Der 31-Jährige sieht den beiden Tagen der Wahrheit mit Zuversicht entgegen: "Bisher fühle ich mich sehr wohl. Ich werde noch nicht ganz vorne landen, aber ich will beide Male gut hochkommen." Noch ist es zu früh, um an die Reserven zu gehen, schließlich sind es noch sechs Wochen bis zum Start der Frankreich-Rundfahrt (2.-24. Juli). "Ich bin reifer geworden und habe dazu gelernt", sagte er.
Kummer: "Habe Jan noch nie so konzentriert erlebt"
Mario Kummer, sportlicher Leiter vom Team T-Mobile, zeigt sich jedenfalls beeindruckt: "Ich habe Jan noch nie so hoch konzentriert erlebt. Er ist auf einem guten Weg. Warten wir ab, was die nächsten Tage bringen."

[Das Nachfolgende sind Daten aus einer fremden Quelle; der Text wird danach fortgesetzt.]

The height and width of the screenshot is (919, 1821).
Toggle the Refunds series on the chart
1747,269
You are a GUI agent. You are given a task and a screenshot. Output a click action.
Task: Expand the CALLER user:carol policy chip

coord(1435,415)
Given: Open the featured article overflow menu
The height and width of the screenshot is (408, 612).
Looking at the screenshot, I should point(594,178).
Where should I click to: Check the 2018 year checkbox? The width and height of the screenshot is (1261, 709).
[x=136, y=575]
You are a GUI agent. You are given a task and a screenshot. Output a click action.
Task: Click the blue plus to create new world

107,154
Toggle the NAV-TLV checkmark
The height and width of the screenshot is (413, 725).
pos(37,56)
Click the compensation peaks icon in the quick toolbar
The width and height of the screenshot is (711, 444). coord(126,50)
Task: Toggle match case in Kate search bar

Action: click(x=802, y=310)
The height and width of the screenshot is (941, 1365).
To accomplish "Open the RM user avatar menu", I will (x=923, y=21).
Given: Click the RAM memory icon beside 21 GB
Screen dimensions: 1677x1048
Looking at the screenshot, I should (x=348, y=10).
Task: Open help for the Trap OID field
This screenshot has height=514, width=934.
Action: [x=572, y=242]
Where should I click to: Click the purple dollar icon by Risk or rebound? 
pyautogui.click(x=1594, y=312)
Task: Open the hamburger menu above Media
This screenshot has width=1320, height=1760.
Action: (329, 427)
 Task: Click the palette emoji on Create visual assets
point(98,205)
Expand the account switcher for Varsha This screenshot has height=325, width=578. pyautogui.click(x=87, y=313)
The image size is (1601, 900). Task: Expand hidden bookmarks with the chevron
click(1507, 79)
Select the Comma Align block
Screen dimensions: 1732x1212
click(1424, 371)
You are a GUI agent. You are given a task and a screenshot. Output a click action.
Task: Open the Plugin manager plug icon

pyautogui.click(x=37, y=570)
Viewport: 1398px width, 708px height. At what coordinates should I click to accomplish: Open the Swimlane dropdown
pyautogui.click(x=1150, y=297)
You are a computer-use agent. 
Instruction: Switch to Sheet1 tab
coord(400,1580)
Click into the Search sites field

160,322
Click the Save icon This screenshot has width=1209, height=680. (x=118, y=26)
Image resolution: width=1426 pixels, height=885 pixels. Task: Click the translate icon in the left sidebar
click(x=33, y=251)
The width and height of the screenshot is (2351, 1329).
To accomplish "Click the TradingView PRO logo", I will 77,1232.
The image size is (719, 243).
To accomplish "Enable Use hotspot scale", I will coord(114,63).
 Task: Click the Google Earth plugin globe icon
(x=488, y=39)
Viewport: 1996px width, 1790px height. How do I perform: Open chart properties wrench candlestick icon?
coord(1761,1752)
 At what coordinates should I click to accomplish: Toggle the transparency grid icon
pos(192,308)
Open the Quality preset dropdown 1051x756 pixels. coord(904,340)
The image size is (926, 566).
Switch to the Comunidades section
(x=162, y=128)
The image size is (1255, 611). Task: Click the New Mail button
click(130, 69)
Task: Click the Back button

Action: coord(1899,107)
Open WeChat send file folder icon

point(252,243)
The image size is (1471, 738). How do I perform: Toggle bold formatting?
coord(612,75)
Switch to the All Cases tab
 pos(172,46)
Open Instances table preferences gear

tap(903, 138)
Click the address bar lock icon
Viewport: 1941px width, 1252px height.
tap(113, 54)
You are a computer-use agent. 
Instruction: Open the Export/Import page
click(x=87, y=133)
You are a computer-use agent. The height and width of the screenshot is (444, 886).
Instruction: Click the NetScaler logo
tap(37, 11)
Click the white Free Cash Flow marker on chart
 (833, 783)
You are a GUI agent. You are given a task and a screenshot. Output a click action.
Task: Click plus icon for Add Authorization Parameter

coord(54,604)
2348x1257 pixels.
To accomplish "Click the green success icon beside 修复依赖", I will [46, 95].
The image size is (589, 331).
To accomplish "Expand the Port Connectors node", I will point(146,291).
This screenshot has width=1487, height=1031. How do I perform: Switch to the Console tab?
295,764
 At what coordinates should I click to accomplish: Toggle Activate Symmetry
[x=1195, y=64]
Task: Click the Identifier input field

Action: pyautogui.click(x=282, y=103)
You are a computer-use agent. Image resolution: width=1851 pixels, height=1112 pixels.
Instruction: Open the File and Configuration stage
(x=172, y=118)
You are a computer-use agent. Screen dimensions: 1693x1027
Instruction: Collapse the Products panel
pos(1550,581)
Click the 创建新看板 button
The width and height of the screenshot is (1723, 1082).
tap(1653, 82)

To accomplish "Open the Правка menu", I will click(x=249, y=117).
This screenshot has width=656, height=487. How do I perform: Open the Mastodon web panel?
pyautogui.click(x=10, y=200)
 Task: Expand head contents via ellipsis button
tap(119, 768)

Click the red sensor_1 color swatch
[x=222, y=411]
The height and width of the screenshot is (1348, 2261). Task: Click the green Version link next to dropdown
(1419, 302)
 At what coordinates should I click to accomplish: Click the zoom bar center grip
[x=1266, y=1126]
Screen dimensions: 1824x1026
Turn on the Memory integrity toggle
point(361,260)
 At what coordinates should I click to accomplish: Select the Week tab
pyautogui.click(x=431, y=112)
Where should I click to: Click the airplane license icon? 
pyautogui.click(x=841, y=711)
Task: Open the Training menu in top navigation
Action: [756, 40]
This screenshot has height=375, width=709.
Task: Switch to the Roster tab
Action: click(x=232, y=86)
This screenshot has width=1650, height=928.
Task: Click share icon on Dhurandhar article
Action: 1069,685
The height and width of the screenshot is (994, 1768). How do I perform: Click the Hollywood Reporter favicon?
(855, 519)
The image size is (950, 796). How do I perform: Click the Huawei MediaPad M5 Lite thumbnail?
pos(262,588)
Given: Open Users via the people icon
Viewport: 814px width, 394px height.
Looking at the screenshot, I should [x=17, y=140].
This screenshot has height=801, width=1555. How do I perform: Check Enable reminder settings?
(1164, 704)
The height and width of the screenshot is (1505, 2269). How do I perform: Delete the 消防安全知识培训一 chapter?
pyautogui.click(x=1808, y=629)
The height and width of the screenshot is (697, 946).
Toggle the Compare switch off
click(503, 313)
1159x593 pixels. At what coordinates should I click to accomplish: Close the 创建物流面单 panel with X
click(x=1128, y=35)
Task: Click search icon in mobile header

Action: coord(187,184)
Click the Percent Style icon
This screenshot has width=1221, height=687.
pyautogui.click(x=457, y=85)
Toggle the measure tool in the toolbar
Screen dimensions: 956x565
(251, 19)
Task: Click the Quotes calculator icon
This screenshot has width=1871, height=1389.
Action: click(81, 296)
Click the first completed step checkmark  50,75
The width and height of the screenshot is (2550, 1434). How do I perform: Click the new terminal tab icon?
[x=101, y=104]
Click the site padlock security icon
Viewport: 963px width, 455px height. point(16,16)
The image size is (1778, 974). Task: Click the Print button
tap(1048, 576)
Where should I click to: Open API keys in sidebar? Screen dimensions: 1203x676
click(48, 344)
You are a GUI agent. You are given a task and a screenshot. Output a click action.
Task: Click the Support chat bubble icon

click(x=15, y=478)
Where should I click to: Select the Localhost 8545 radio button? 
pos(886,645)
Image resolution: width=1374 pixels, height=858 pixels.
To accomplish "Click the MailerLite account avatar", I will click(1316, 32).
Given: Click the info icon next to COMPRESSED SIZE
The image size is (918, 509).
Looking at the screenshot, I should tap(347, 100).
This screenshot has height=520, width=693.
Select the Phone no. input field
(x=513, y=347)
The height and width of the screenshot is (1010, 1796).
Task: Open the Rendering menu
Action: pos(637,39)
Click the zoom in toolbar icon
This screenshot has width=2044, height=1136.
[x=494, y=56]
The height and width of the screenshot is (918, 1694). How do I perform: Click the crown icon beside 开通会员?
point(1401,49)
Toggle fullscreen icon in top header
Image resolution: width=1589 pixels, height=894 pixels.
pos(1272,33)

Aus Sicht seiner engeren Umgebung präsentiert sich Ullrich so ausgeglichen wie lange nicht mehr. Selbst Fragen zur Trennung von seiner Lebensgefährtin Gaby bringen ihn kaum aus dem Gleichgewicht: "Ich bin erleichtert, dass es heraus ist und damit der Druck weg ist. Ich kann mich jetzt ganz auf das eine große Ziel Tour de France konzentrieren."
Tour de Suisse als nächster Härtetest
Nach dem Finale der Katalonien-Rundfahrt geht es wieder ins Training in die Toskana. Der nächste Härtetest folgt bei der Tour de Suisse (11.-19. Juni), dazwischen ist der Start beim Schwarzwald Grand Prix (4. Juni) vorgesehen. Sein großer Rivale Lance Armstrong will die letzte Phase der Vorbereitung bei der Dauphine Libere (5. bis 11. Juni) beginnen. Der Amerikaner trainiert wieder in seinem spanischen Domizil Gerona. Am Dienstag hatte er sein Team Discovery Channel am Giro-Ruhetag in Ravenna besucht.